──────── RECORDS FOR THIS EXERCISE ────────

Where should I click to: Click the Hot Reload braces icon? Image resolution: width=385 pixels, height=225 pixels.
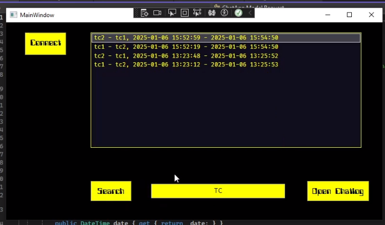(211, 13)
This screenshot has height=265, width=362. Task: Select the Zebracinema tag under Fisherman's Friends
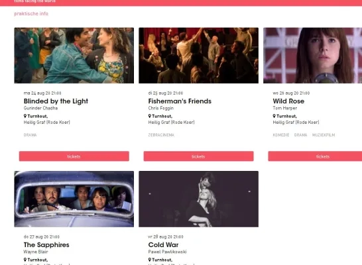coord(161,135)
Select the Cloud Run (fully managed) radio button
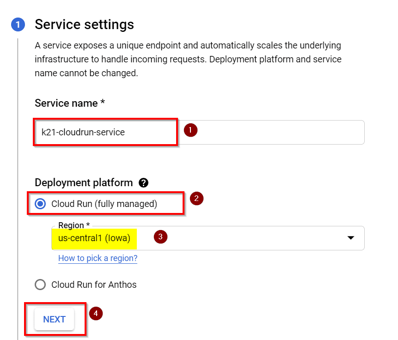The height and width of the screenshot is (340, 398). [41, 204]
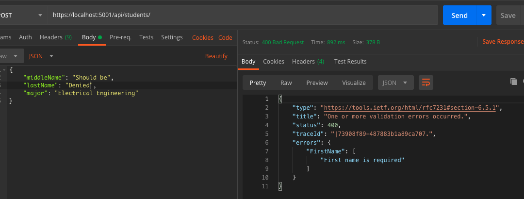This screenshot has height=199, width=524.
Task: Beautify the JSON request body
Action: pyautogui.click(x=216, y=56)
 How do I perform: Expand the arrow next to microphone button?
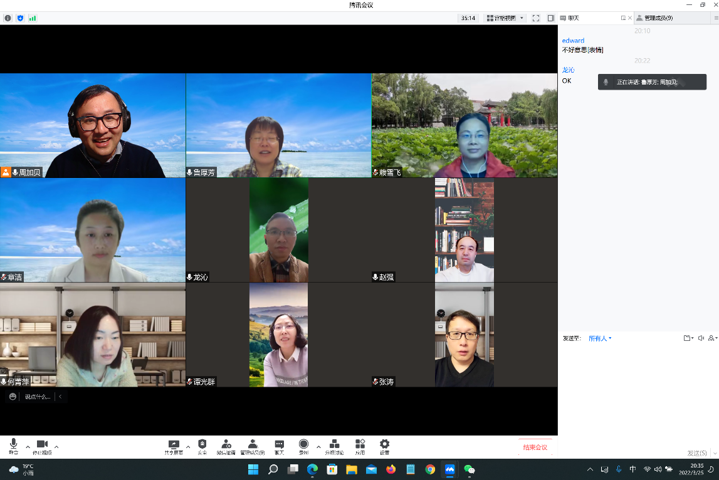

────────

→ **ACTIVITY**: Set out the material once more, exact in every line, with no images.

→ **SOLUTION TO THE PROBLEM**:
Where should I click to: Click the Hot Reload braces icon? Image resolution: width=385 pixels, height=225 pixels.
(211, 13)
This screenshot has height=265, width=362. Task: Select the Zebracinema tag under Fisherman's Friends
coord(161,135)
Select the Cloud Run (fully managed) radio button
The height and width of the screenshot is (340, 398). [41, 204]
This screenshot has height=199, width=524.
Task: Beautify the JSON request body
Action: pyautogui.click(x=216, y=56)
 How do I perform: Expand the arrow next to microphone button?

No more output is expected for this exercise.